MacDailyNews Take: What industry? The one that for about a decade so far has been taking a Microsoft OS that’s not suited for tablets or touch, but cramming it into ugly, heavy, inefficient hardware resulting in anemic, laughable sales? Steve Jobs must be cowering in fear.
Dvorak continues, “What is most galling to the tech industry is a company coming along within an existing sub-segment of the market, such as MP3 players, and showing up all the established manufacturers and then taking over the market. What is more galling is doing it without underhanded business practices designed to somehow lockout or screw the competitors. Apple has done it by shrewd marketing and the wise use of industrial design and stunning user interfaces.”
“In the process it has humiliated Sony Corp., Samsung, Motorola Inc., Nokia Corp., Microsoft Corp., Panasonic Corp., Ericsson, and dozens of other flat-footed companies in both the MP3 world and the smartphone arena,” Dvorak writes. “It went on to embarrass every single record label and music distributor with its iTunes, too.”

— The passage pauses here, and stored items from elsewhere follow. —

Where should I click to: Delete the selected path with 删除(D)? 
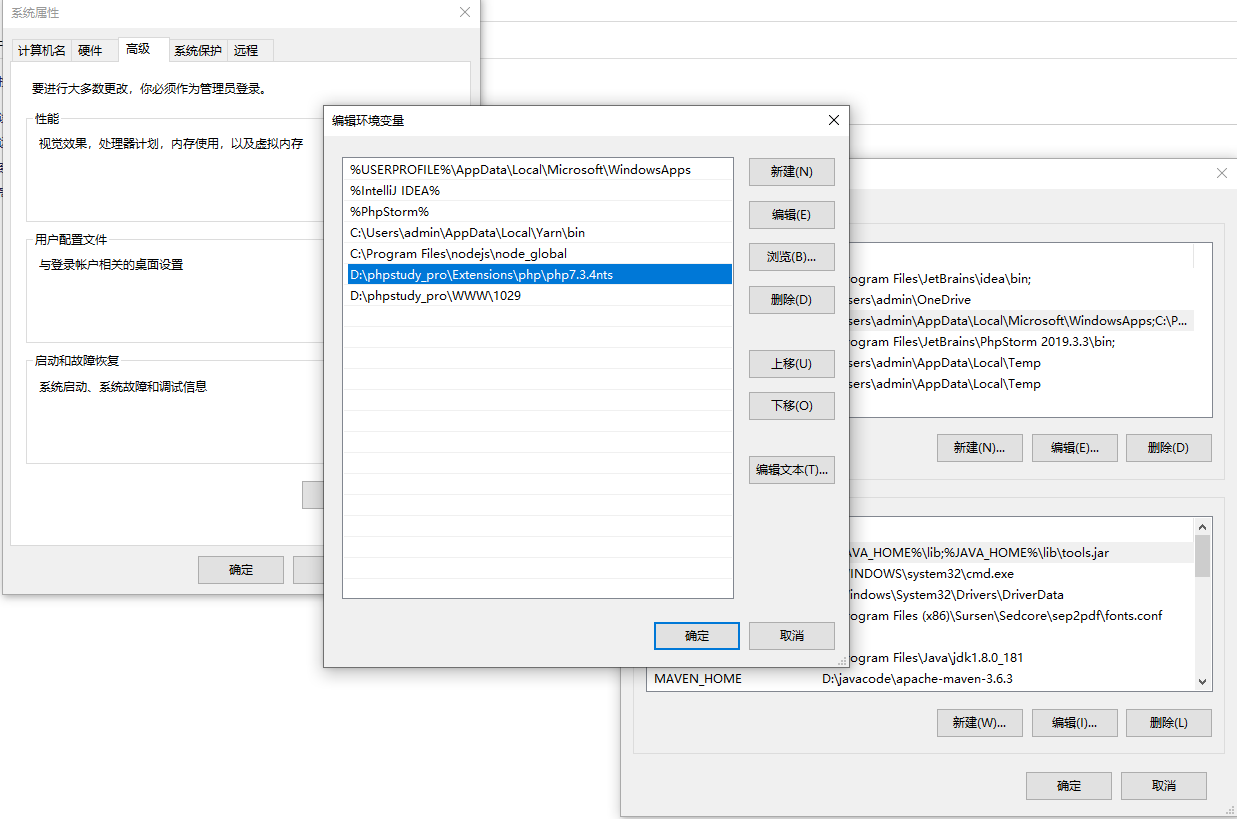click(x=791, y=299)
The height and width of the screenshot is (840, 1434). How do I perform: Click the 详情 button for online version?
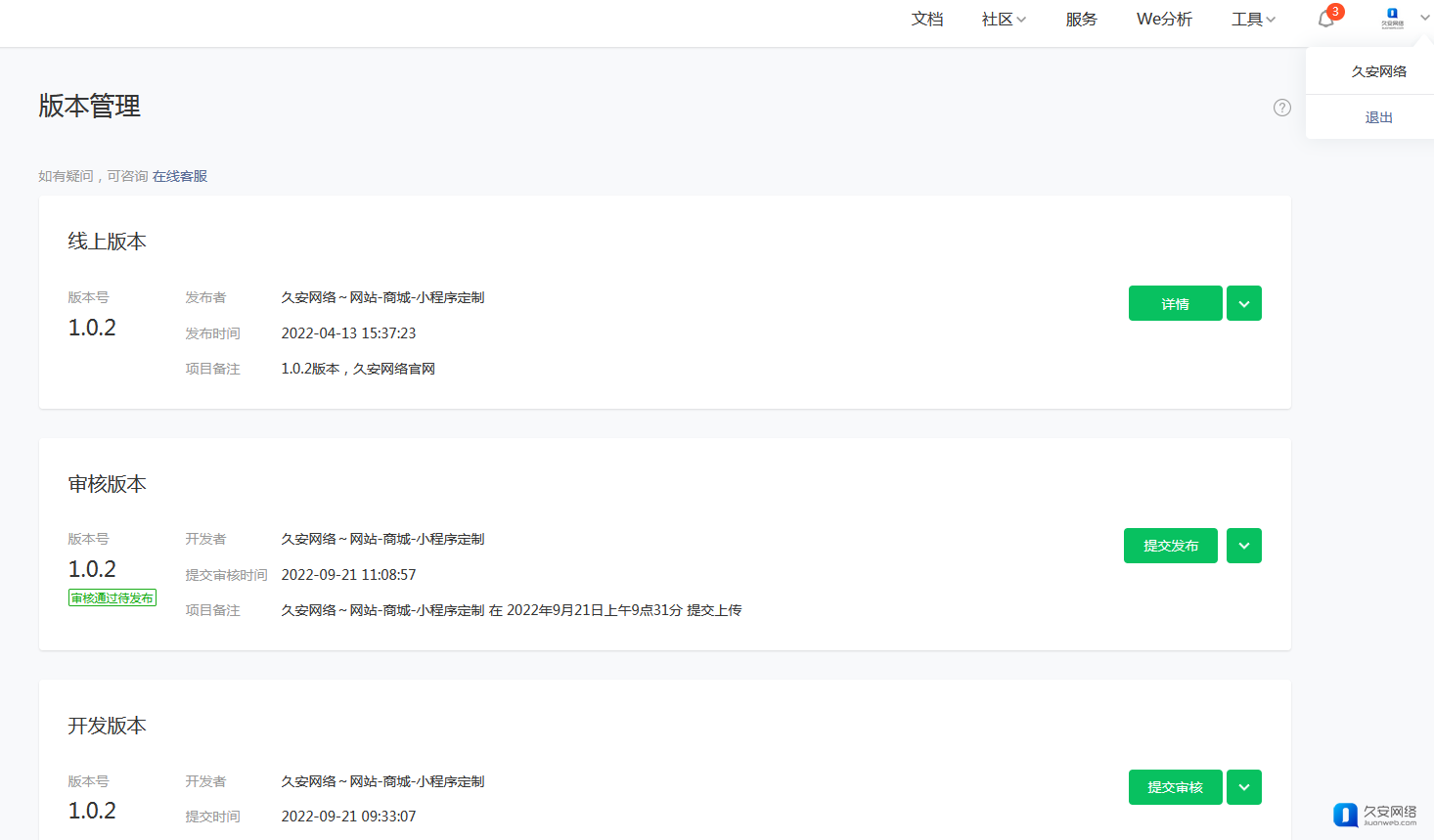(1175, 304)
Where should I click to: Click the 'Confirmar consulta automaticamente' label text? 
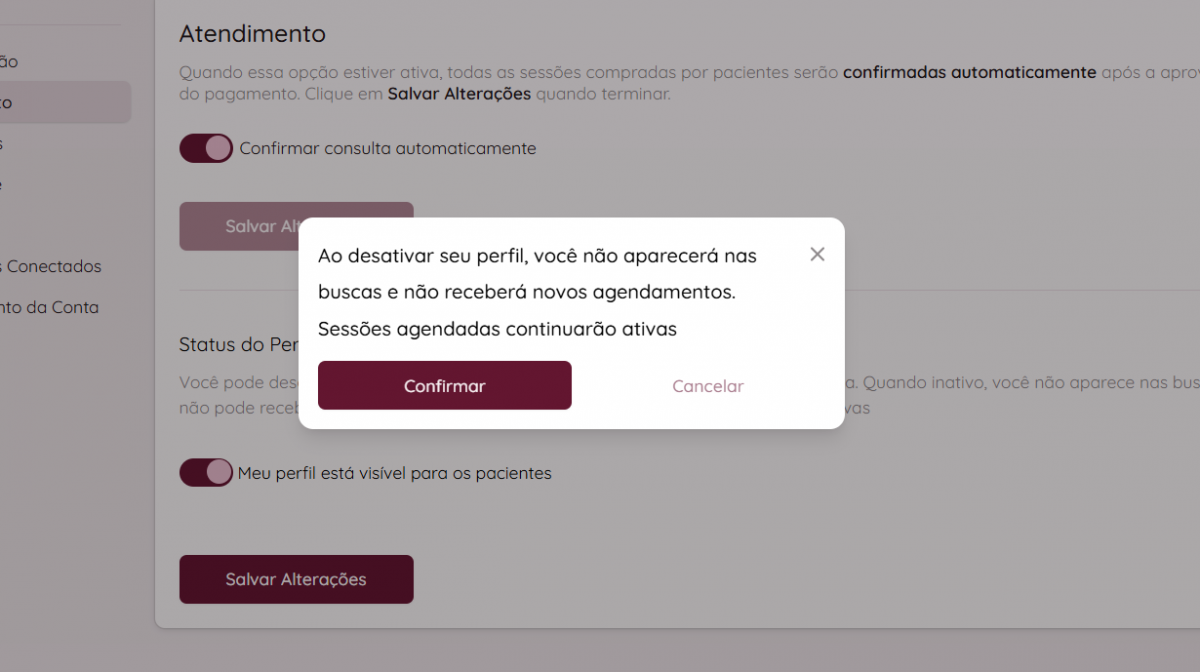tap(388, 149)
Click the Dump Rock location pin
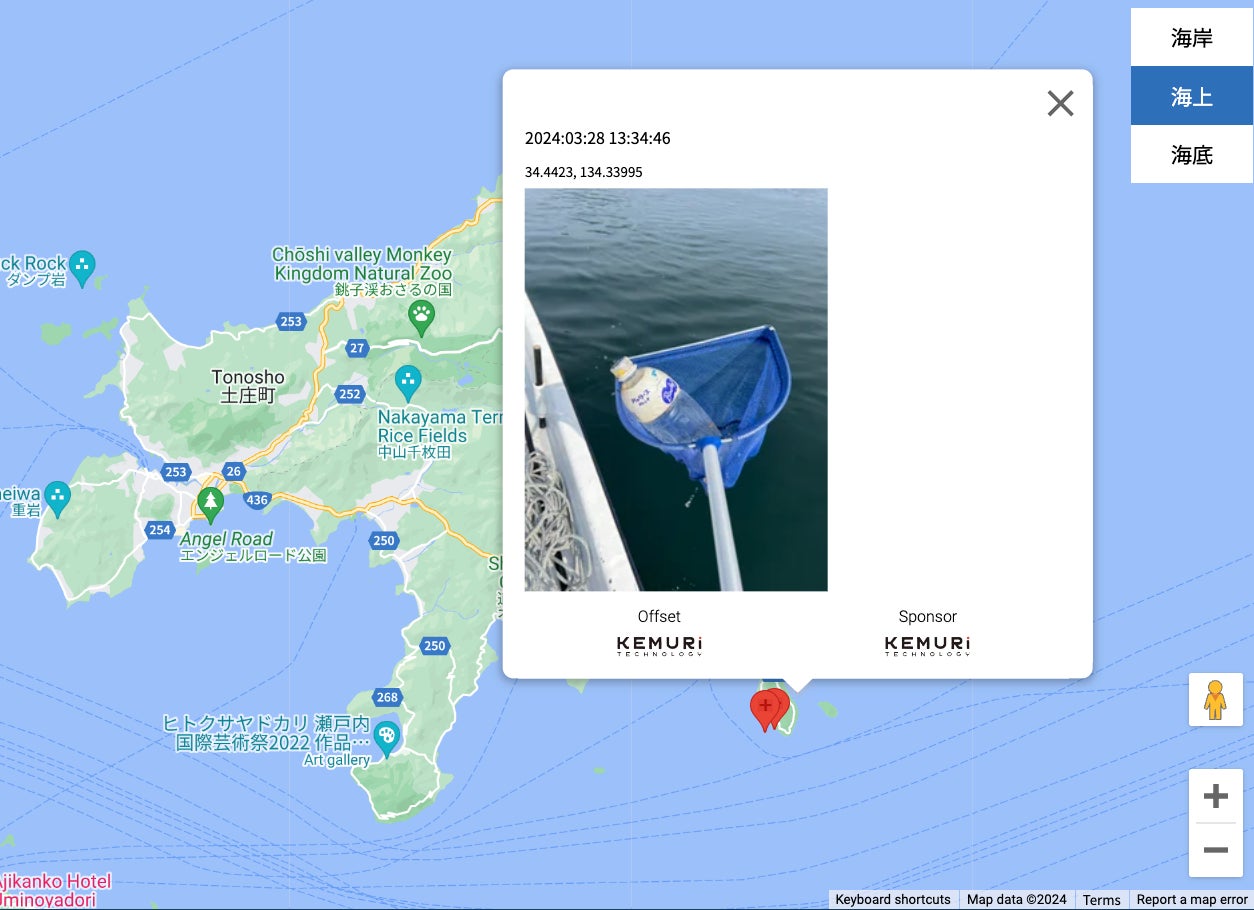 [x=84, y=267]
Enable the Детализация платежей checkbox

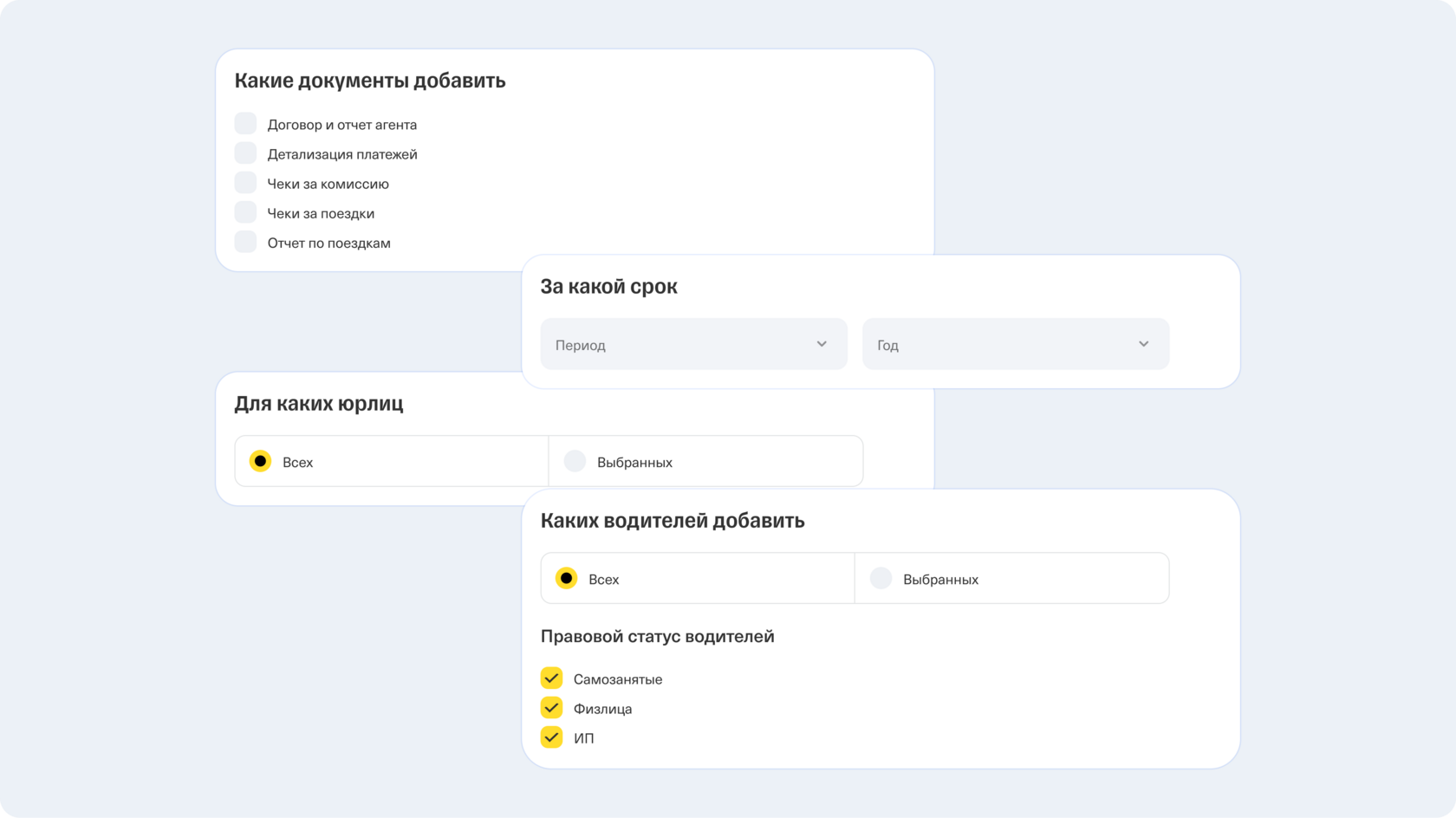click(x=245, y=153)
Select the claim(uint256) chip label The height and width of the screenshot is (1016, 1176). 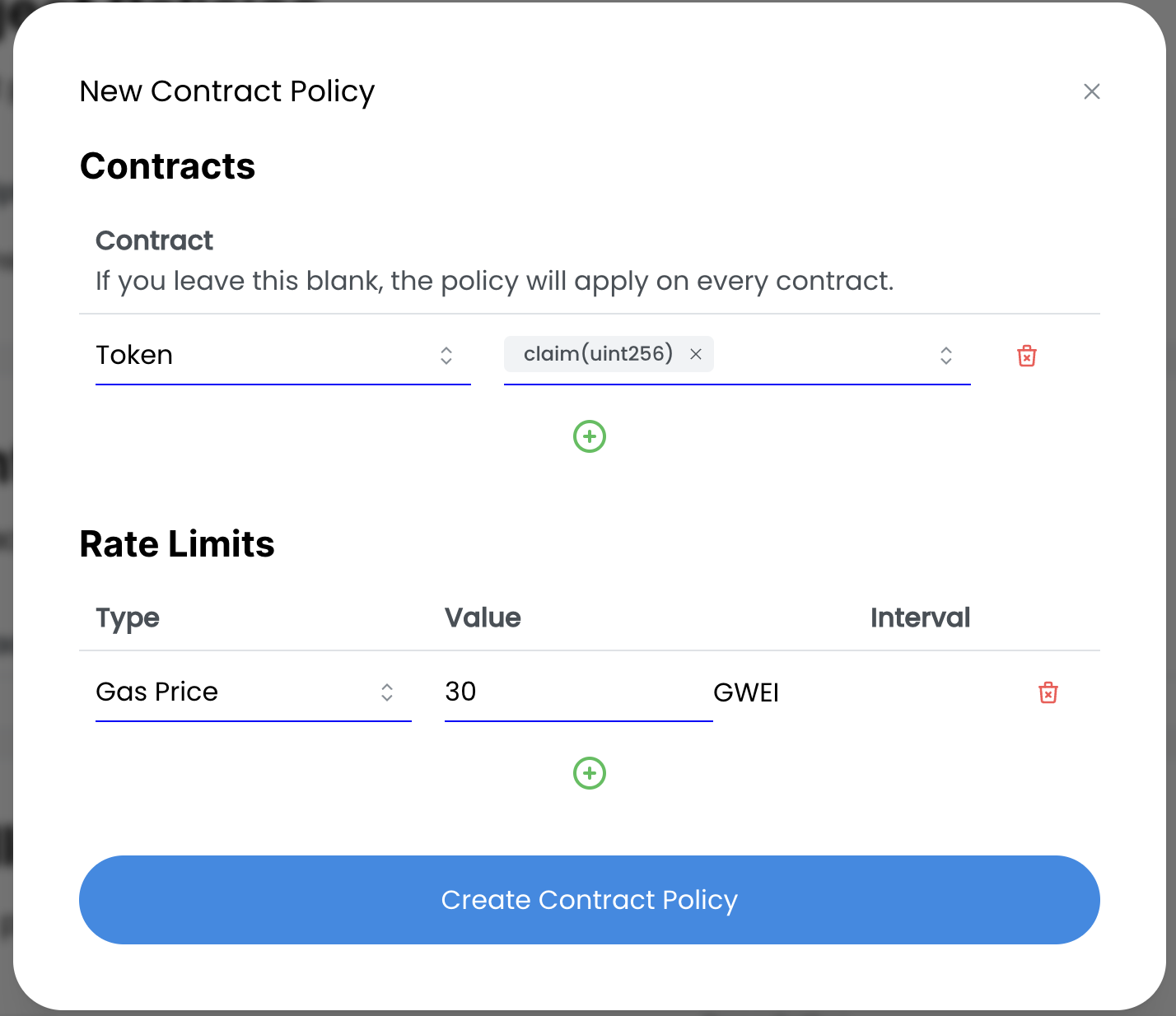click(x=598, y=354)
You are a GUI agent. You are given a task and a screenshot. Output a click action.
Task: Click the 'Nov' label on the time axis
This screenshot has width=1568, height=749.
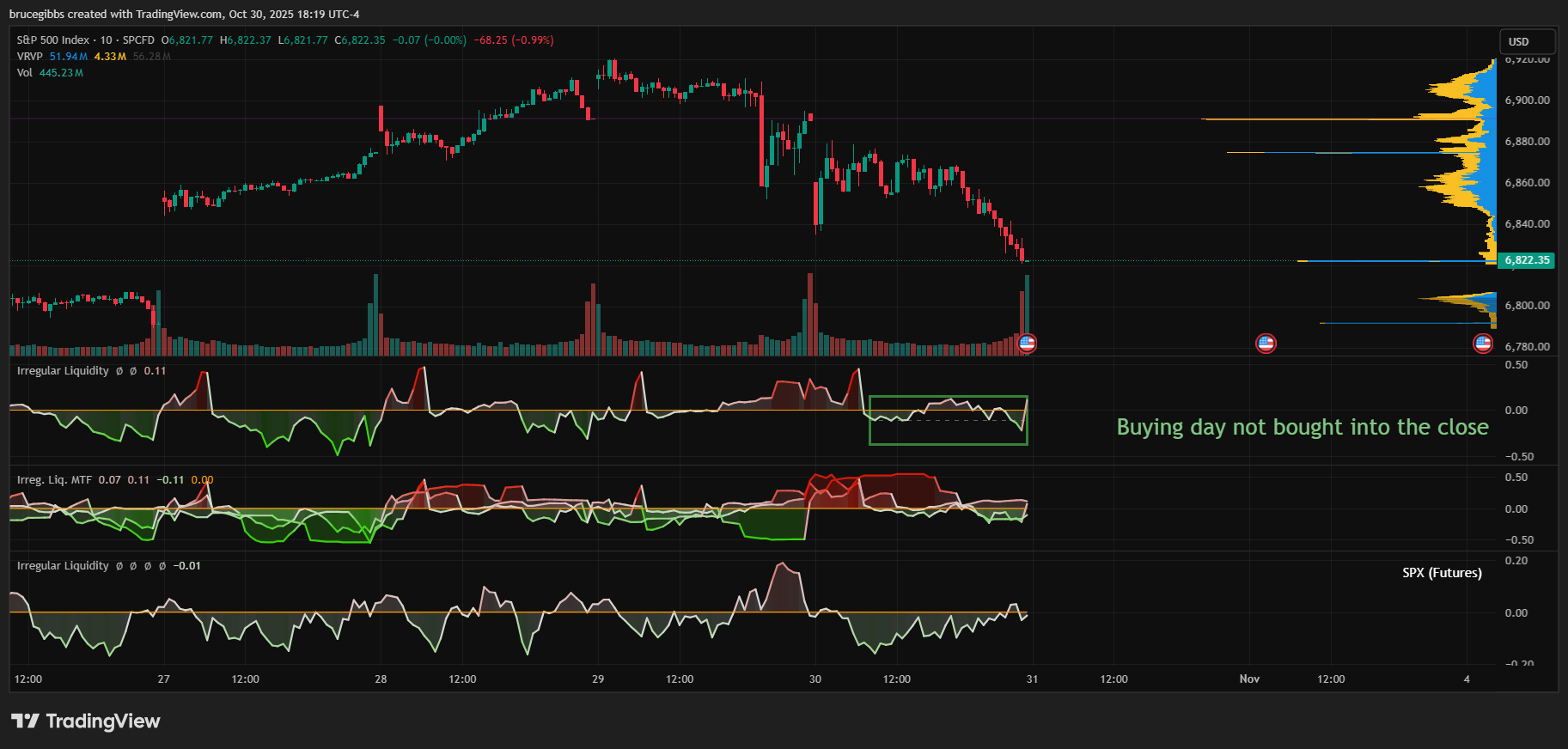point(1249,679)
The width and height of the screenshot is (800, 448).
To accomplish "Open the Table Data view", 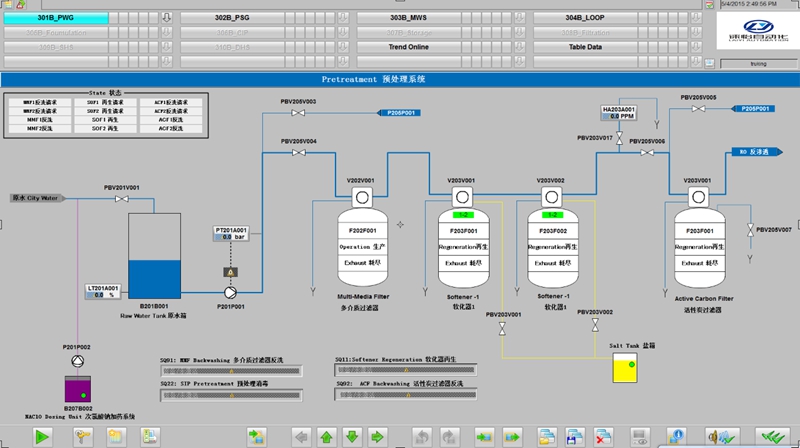I will [x=585, y=47].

“It’s now trying to humiliate everyone and anyone who ever tried to push a tablet computer and I sense that this time the industry is not going to be taken to the woodshed any more for the Apple spanking,” Dvorak writes.
MacDailyNews Take: “The industry,” as Dvorak himself points out, didn’t want to be taken to the woodshed in MP3 players, online content services, and smartphones, not to mention high-end notebooks, yet in the woodshed they sit. Dvorak’s “logic” as we understand it is: “The industry” was mad about iPod and iTunes, and then really mad about iPhone, but now they’re really, really mad, so, uh… you know, this time it’ll be different. As usual, J.D.’s not making his case very well.
Dvorak continues, “This scenario comes to mind because on Monday, at the Mobile World Conference and CEO junket in Barcelona, Intel and Nokia are expected to make a partnership announcement. Everyone assumes it’s headed in the direction of more mobile computers from Nokia… Nokia is now fooling around with Netbooks and could easily develop an e-reader or iPad-like device with Intel.”
Full article – Think Before You Click™ – here.
MacDailyNews Take: Okay, so the company who can’t make fast and efficient portable chips, who routinely gets its ass handed to it by ARM, is going to team up with a cellphone maker known primarily for basic candybar phones, its inability to penetrate the lucrative North American market, and for rapidly losing market share to Apple and, for God’s sake, RIM, is going to “easily” develop an iPad-like device?
As usual, Dvorak doesn’t understand the blood, sweat, and tears that Apple puts into R&D and demeans them by trivializing what it would really take to catch them. That Dvorak seems not to realize that a vibrant, rapidly-growing ecosystem is already in place and just waiting for iPad to hit the streets is inexcusable for someone who’s supposed to be covering tech issues, regardless of his “cranky geek” schtick.
Dvorak is right about one thing: Apple has embarrassed many, many companies, but as is often his wont, he fails provide any convincing evidence that this time around it’ll be any different.